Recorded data
---
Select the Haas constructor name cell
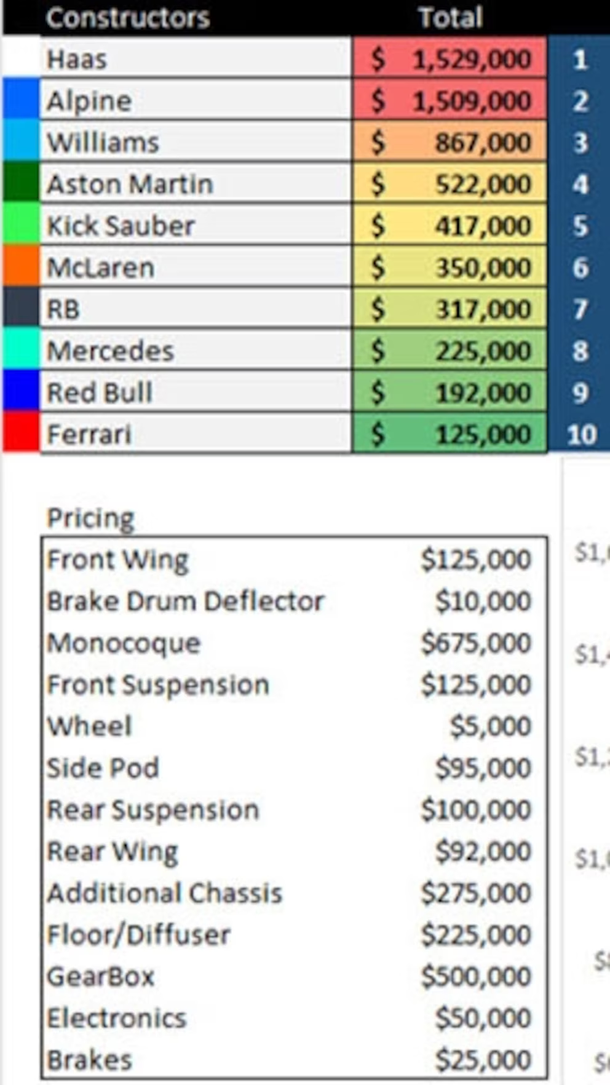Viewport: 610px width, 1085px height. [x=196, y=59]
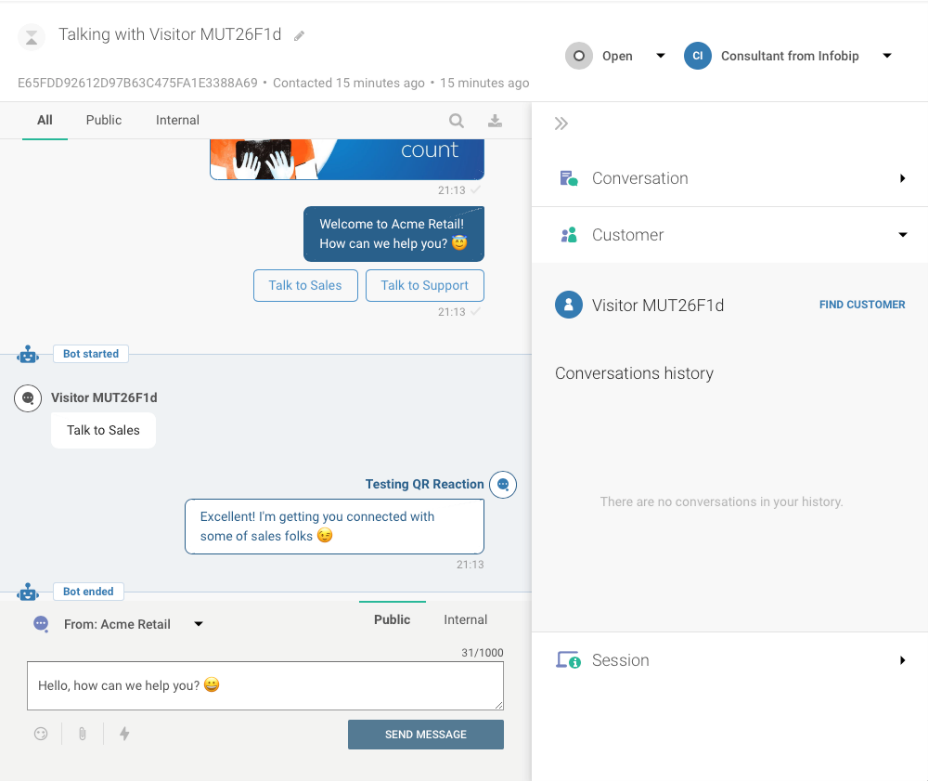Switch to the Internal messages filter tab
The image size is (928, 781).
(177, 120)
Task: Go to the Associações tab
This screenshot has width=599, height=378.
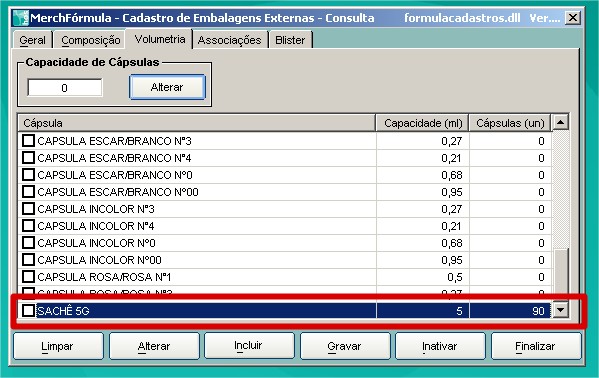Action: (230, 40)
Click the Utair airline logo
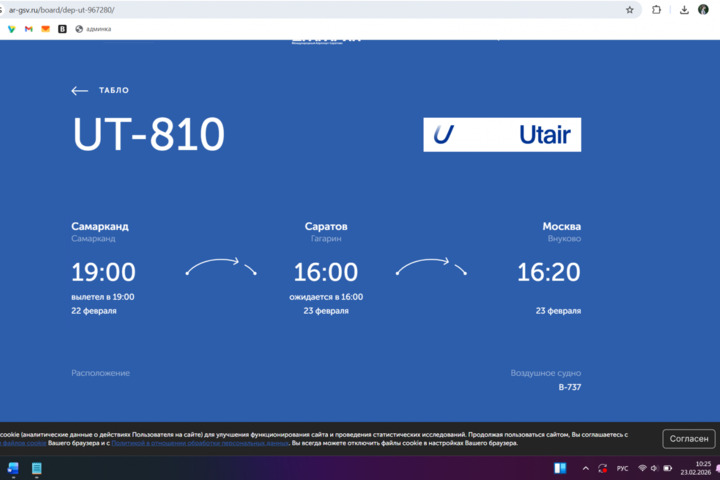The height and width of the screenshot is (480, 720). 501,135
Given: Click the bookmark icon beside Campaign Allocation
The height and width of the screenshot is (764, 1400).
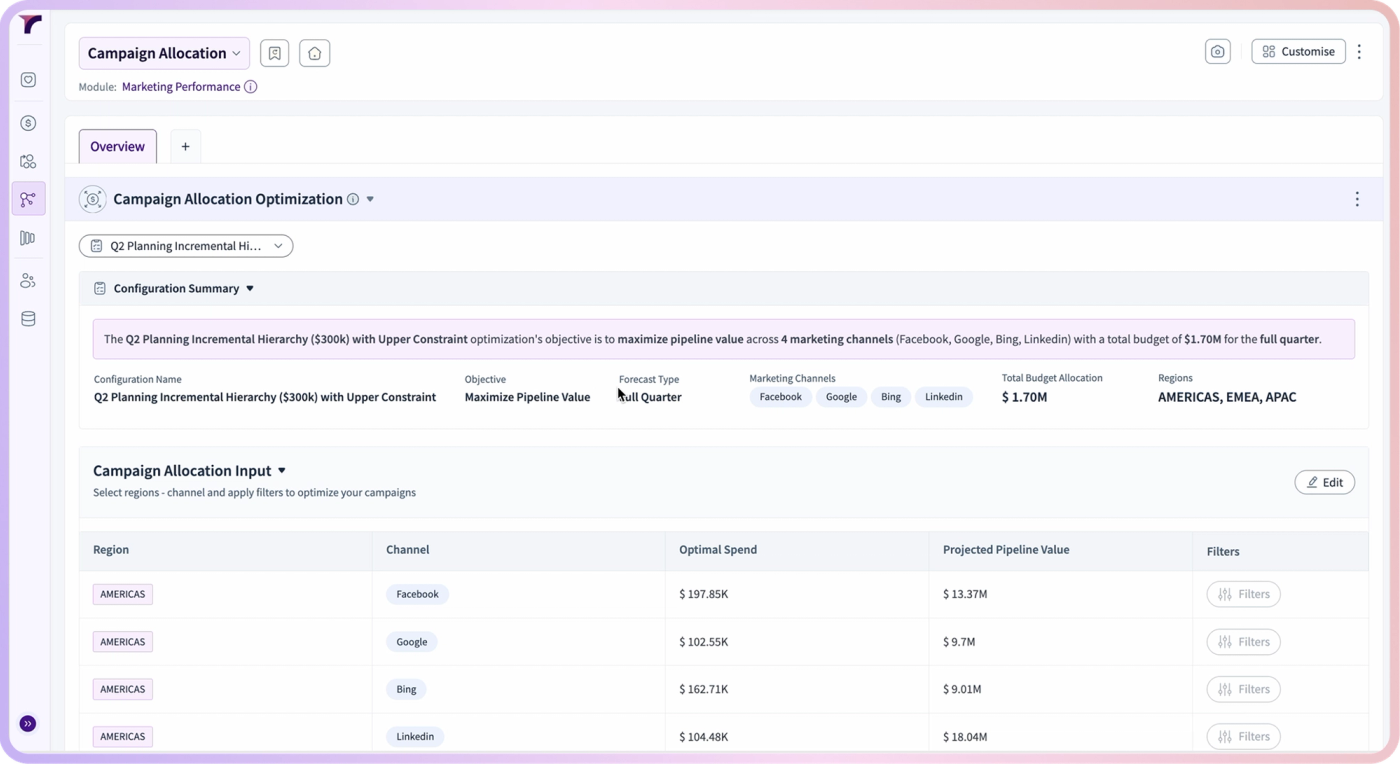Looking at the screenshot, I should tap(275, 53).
---
Write the entries above out in full, exactly, with no images.

WRITTEN REPLY:
Select the Haas constructor name cell
Viewport: 610px width, 1085px height. [x=196, y=59]
Switch to the Internal messages filter tab
The image size is (928, 781).
(177, 120)
Task: Go to the Associações tab
This screenshot has width=599, height=378.
Action: (230, 40)
Click the Utair airline logo
The height and width of the screenshot is (480, 720). 501,135
Given: Click the bookmark icon beside Campaign Allocation
The height and width of the screenshot is (764, 1400).
Looking at the screenshot, I should tap(275, 53).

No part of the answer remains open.